By Jordan Hayes13 min read
playoffshistorymoments

The best buzzer beaters in NBA playoff history are the shots that compress a season — sometimes a decade of franchise hope — into the half-second between release and rim. A real buzzer beater isn't a generic clutch jumper with five seconds left. It's a shot in the air when the horn sounds and on the scoreboard before anyone in the arena has reacted. The list below sticks strictly to shots that beat the buzzer at the end of regulation or overtime in a playoff game — not regular-season highlights, not late-game daggers with time still on the clock. Every detail has been cross-checked. These are the ten that defined the genre.

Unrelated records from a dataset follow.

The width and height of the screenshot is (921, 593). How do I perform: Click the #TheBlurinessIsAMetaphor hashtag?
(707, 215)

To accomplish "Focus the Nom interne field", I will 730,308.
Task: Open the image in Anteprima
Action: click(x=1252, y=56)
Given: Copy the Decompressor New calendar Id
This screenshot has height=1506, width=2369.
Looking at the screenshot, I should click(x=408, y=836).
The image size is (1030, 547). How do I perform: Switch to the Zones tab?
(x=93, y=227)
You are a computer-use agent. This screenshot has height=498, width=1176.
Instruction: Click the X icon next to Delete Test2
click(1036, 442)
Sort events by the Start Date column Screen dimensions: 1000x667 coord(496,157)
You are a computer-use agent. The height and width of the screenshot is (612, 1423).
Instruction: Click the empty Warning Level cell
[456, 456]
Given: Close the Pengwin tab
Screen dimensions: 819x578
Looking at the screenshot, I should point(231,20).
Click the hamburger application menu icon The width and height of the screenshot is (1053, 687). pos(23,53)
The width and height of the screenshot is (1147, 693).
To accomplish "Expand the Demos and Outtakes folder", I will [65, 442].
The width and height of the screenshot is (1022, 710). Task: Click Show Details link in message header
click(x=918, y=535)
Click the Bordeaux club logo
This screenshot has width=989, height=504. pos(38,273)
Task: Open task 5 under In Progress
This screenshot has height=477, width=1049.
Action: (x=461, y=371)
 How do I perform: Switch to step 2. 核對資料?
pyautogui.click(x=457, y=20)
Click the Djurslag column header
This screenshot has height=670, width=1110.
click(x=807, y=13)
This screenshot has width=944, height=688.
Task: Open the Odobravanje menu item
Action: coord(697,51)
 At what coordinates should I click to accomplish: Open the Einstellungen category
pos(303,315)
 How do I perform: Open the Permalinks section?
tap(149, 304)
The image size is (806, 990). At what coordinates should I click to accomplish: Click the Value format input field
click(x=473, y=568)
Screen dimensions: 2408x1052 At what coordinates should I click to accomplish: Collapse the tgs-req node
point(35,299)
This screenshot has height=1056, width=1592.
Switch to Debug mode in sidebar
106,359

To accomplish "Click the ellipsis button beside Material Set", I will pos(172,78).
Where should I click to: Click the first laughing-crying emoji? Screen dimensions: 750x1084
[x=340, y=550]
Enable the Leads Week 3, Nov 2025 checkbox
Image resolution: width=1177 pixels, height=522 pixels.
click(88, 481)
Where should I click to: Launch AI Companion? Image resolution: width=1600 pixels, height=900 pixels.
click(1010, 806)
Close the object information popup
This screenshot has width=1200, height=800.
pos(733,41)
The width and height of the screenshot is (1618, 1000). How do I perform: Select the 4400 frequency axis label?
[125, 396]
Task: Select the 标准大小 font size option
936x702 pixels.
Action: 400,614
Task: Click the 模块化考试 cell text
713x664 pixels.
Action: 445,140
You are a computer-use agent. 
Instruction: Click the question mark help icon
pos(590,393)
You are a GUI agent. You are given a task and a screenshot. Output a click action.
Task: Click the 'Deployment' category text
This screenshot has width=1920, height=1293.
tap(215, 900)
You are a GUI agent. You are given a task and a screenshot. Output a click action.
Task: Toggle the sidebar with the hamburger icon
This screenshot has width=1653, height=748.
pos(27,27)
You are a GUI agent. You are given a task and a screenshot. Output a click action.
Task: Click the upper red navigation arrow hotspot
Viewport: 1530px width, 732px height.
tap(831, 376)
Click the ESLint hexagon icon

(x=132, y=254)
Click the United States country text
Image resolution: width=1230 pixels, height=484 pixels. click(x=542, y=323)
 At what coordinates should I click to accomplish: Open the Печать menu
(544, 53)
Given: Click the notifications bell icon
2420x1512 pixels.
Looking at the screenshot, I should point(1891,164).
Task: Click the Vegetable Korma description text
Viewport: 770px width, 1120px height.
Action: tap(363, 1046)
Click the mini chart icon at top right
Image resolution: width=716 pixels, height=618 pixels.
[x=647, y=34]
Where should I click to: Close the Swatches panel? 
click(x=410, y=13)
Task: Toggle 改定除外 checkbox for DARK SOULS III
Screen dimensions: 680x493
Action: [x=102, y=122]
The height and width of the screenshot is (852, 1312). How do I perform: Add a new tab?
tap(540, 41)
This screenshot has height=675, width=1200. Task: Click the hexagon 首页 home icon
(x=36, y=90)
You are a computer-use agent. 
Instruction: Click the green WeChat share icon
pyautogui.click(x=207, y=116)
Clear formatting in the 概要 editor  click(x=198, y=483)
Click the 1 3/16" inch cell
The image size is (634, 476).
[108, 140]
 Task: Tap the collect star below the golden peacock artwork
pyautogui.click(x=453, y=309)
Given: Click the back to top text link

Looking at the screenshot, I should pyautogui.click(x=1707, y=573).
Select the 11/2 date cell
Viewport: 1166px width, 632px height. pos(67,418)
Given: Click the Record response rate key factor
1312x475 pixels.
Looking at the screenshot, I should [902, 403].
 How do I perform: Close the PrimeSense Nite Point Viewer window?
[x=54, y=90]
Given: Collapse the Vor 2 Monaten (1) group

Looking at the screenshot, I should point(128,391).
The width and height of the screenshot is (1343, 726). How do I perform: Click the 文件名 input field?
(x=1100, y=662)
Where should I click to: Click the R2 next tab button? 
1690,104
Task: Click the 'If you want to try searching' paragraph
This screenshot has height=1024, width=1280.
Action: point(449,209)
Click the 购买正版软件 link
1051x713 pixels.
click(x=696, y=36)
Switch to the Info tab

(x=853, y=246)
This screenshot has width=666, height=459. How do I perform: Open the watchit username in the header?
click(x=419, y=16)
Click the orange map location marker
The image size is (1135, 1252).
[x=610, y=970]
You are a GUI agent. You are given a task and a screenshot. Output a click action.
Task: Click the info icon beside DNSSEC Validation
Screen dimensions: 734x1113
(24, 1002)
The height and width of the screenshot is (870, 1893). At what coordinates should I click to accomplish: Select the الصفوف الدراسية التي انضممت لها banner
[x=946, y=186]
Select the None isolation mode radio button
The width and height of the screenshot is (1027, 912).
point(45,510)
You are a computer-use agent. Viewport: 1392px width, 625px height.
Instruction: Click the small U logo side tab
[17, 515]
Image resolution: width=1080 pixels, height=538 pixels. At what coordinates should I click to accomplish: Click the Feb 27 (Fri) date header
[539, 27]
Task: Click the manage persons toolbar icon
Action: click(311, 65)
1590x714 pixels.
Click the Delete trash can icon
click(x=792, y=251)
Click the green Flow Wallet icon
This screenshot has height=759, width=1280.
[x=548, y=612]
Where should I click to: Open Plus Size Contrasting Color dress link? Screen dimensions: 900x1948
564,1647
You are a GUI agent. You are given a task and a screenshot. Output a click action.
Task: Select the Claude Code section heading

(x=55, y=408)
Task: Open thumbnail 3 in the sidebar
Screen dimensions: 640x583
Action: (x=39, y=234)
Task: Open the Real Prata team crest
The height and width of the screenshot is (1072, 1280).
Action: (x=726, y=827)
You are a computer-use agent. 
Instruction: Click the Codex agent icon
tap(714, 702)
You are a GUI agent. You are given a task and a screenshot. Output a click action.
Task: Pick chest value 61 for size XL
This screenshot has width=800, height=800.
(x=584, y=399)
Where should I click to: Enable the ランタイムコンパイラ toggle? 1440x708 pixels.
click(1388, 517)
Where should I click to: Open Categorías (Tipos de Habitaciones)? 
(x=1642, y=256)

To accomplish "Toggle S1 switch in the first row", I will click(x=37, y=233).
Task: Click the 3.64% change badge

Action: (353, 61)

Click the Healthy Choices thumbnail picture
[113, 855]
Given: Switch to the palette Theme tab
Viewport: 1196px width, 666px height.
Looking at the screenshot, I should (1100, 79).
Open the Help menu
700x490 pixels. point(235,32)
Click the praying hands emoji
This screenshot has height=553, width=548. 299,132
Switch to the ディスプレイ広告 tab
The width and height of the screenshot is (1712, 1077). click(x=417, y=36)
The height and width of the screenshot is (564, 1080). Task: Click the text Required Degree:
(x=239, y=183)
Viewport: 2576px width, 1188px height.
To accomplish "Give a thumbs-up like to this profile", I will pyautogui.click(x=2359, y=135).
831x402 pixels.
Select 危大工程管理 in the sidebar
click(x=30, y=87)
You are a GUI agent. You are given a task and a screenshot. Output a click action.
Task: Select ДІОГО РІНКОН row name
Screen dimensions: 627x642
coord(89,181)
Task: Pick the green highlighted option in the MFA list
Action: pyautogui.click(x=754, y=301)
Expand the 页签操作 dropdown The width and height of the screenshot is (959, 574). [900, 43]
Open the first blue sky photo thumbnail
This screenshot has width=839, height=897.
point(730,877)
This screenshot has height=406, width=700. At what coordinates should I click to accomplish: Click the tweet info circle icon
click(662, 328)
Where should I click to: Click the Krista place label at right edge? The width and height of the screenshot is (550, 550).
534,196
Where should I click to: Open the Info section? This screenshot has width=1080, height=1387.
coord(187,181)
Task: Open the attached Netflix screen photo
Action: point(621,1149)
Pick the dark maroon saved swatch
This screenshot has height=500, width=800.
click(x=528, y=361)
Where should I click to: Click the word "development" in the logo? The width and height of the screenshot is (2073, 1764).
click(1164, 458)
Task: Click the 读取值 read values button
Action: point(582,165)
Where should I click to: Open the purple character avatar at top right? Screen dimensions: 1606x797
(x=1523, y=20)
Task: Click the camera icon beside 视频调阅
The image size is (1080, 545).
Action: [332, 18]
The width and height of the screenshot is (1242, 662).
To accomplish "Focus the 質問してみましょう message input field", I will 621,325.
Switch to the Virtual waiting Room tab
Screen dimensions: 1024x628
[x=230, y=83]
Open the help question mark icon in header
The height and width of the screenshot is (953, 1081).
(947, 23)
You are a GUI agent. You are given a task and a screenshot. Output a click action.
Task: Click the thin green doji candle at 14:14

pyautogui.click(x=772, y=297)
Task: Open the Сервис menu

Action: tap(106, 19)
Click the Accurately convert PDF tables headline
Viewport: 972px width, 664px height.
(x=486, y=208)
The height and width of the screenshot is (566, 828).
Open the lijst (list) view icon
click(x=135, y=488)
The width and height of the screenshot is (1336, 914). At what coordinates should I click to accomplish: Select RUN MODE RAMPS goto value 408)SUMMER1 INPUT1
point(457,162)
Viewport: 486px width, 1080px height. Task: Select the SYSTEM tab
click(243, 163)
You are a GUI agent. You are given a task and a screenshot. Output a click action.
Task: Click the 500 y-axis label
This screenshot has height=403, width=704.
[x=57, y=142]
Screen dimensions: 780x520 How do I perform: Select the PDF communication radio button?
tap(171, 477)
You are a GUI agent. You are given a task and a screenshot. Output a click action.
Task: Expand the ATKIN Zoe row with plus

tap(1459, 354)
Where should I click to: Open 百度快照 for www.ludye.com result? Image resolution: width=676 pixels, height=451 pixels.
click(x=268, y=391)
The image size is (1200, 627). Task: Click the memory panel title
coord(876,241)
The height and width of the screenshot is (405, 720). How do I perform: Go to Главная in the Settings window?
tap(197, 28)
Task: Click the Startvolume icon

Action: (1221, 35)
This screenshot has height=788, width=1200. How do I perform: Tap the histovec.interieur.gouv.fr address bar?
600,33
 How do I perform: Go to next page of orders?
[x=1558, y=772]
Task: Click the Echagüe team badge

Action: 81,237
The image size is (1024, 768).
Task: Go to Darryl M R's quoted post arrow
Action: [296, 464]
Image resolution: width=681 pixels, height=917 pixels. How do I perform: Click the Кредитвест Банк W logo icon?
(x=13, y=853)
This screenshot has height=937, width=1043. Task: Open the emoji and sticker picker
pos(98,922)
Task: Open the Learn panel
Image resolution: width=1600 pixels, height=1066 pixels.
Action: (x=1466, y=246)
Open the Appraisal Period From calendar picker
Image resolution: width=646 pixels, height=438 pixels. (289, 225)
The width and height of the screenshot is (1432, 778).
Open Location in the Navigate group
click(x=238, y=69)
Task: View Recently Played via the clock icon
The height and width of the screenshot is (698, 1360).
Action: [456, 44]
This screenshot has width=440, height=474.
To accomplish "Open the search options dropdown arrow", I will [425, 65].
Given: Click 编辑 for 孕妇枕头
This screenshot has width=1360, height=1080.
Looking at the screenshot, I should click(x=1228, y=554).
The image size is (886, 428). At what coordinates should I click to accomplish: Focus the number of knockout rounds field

Stylized illustration for Best Buzzer Beaters in NBA Playoff History

What Counts as a Buzzer Beater

The honest definition has three parts. The ball leaves the shooter's hand before the horn. It goes in. And it changes the outcome of the game. By that rubric, a lot of "clutch" shots get filtered out. Ray Allen's 2013 corner three came with 5.2 seconds left and forced overtime — historic, but not at the buzzer. Magic Johnson's 1987 junior sky hook beat the Celtics with two seconds left, not zero. Robert Horry's 2005 Finals three went in with 5.8 seconds on the clock. All legendary. None of them clear the bar this list uses.

Michael Jordan over Craig Ehlo — 1989 First Round, Game 5

The shot the genre is named after. On May 7, 1989, the Bulls and Cavaliers met in Game 5 of a first-round series tied 2-2, in Cleveland. Cavs guard Craig Ehlo had just put the home team up 100-99 with three seconds left. Chicago inbounded to Jordan near the foul line, Brad Sellers screening on the catch. Jordan rose over Ehlo from 18 feet, hung in the air long enough for Ehlo to begin coming down, and released a double-clutch jumper that rattled the back rim and dropped through. The Bulls won 101-100. Jordan finished with 44 points, 9 rebounds, and 6 assists.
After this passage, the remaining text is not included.